The latest reason for my uncertaintly about scaling up is this article that ran recently in Slate. It outlines the successes of KIPP--The Knowledge is Power Program that has spread to a couple of dozen schools in several cities.

KIPP sets up charter schools that follow an intense model--longer school days, saturday school, highly focused teaching and learning, rewards for success, penalties for failure--to make real headway among students who have struggled elsewhere. The author, Sarah Mosle, wonders why KIPP hasn't flourished everywhere, or why it hasn't tried to re-make an entire school district.

She suggests that part of the reason is that KIPP relies on a particular type of highly motivated parent, and a particular type of highly motivated teacher, to succeed. For this reason, it is unlikely that something like KIPP could scale-up (even though the folks at KIPP believe they can).
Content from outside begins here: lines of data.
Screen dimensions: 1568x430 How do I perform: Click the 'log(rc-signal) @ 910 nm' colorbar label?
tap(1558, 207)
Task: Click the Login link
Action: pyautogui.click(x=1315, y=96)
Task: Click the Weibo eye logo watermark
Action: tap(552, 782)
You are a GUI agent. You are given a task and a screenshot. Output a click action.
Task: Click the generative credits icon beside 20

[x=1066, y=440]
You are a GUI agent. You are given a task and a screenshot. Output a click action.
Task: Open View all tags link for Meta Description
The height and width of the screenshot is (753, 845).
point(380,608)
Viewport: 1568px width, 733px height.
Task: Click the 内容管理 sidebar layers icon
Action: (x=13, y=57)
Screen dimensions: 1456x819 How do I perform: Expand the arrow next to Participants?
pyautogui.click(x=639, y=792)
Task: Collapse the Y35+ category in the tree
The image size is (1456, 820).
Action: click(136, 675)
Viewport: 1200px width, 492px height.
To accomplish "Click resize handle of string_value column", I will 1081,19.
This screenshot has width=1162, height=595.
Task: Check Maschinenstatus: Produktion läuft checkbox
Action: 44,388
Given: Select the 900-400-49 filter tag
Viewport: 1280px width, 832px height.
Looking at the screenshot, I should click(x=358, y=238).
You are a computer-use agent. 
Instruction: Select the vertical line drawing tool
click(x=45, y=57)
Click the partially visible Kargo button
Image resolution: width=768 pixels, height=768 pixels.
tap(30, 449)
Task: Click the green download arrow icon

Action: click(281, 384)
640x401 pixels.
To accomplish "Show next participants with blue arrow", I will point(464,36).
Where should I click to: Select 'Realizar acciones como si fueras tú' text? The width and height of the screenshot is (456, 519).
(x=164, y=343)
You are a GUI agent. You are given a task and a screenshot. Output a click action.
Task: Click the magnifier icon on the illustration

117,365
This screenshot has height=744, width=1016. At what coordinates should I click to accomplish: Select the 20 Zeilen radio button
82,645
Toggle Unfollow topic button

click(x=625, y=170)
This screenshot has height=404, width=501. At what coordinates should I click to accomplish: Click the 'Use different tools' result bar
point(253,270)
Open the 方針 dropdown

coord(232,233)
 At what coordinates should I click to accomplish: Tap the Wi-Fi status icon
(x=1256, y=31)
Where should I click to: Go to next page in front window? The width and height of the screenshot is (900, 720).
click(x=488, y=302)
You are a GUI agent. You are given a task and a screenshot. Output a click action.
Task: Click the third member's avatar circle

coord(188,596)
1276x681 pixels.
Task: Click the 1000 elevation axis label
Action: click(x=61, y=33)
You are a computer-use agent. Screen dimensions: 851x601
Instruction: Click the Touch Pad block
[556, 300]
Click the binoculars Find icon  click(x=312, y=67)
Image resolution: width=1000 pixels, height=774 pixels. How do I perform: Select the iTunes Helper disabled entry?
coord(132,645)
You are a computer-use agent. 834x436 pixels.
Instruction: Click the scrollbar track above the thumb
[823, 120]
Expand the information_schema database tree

Commenting on the article, Bryce Bunting wrote the following:

It doesn’t seem surprising that when the commitment level of all of the stakeholders is high, we see good results. That makes me think that in our efforts to find ways to improve education we shouldn’t just be thinking about structure, but about how to increase buy-in for the inherent value of education. Really bad models can have moderate success with a group of committed people. Likewise, disinterested participants can make even the best model or system look bad. The question for me is what people who care about learning can do to bring about changes in the way people think about and view education. What are the tipping points?

Bryce is right, I think, about the power of commitment. I remember reading a study in which students said the most powerful influence on their learning was the enthusiasm of their teachers.
This article on the Hawthorne Effect suggests the same thing--people (including students) respond positively to attention from others.

What does this mean for scaling up? It leaves me with a bunch of questions:
  • Is passion for a program (or a pedagogy, or any other ed innovation) as important as the program itself?
  • If success is so dependent on passion, shouldn't we be working on passion rather than programs?
  • What are the right areas of passion? Is it possible to build passion about topics/approaches that are also likely to be successful?
  • If your job is to change an institution to educate better, but scaling up blunts the impact of innovation, what do you do?
  • Are lots of small innovations, if they fit their contexts, better than a few big ones?

Personally, I'd like to see more schools (esp. colleges and universities) modeled on community organizing. Gather people who are passionate about something. Have them focus on a problem. Have them build a response. Respond, tracking the success of the response for the problem and for the learners. Start again. (Whatever this all means...) The process, not the program, scales up.

1 comment:

kent said...

There are a lot of interesting points to this post. If you say that scaling up works, is that like saying everyone learns the same?

I was more interested in the discussion/questions about passion. Mainly because I think passion is something that greatly influences students. I actually do think that passion for the program is as important as the program itself because without it, the program dies. But you ask about "working on passion," when I wonder if passion is something you can even teach. Can you? Is it inherent? I think you can motivate people, but that eventually wares off. I think passion is what continues and drives the teacher for the entire semester. Its that true passion that I think students can sense and no matter the subject, engages and inspires the students. Maybe you can teach passion or maybe I'm completely off in your question. But even if you do work on passion, is it towards the students or the material?